TASKS FOR THIS EXERCISE →
1. List the materials the rescue pet article suggests using around fences to stop escapes.
2. Quote the rescue pet article word for word, everything from "Secure fences and" down to "holes being dug.".

DOCUMENT TEXT →
Introducing a rescue pet into your home

There’s nothing more exciting than welcoming a rescue pet into your home and providing them with a comfortable, safe and loving surrounding. Not only does welcoming a rescue pet into your home bring them a new lease on life, but it’s also a highly rewarding and fulfilling experience. 

However, bringing any new pet into your house comes with responsibilities beyond the standard feeding and walking. 

PETstock Dog Trainer, Tina Button, says your home can become a sanctuary for both you and your pet, as long as it’s well thought out and pet friendly. 

“Anything that can be chewed, opened or used as a bathroom is a safety hazard for a rescue pet, and not to mention your lovely home,” says Tina. 

To help new pet owners or foster carers pet-proof their house in preparation for the new arrival, Tina has provided some helpful tips. 

Secure fences and gates  

When animals feel anxious or scared, they may try to run away or escape from the backyard, so it’s essential to check all fences and gates at your home to make sure they are secure. This includes securing the ground surrounding fences or gates, ensuring the soil isn’t loose enough to be made into an escape tunnel. Try placing rocks or stones around any exposed areas next to fencing, or even planting chicken wire underneath the surface to prevent holes being dug.

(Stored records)
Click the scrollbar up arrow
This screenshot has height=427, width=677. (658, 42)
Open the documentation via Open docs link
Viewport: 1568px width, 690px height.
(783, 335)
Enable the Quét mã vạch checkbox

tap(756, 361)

LIST OF SOLUTIONS →
1. Rocks, stones, and chicken wire.

2.
Secure fences and gates  

When animals feel anxious or scared, they may try to run away or escape from the backyard, so it’s essential to check all fences and gates at your home to make sure they are secure. This includes securing the ground surrounding fences or gates, ensuring the soil isn’t loose enough to be made into an escape tunnel. Try placing rocks or stones around any exposed areas next to fencing, or even planting chicken wire underneath the surface to prevent holes being dug.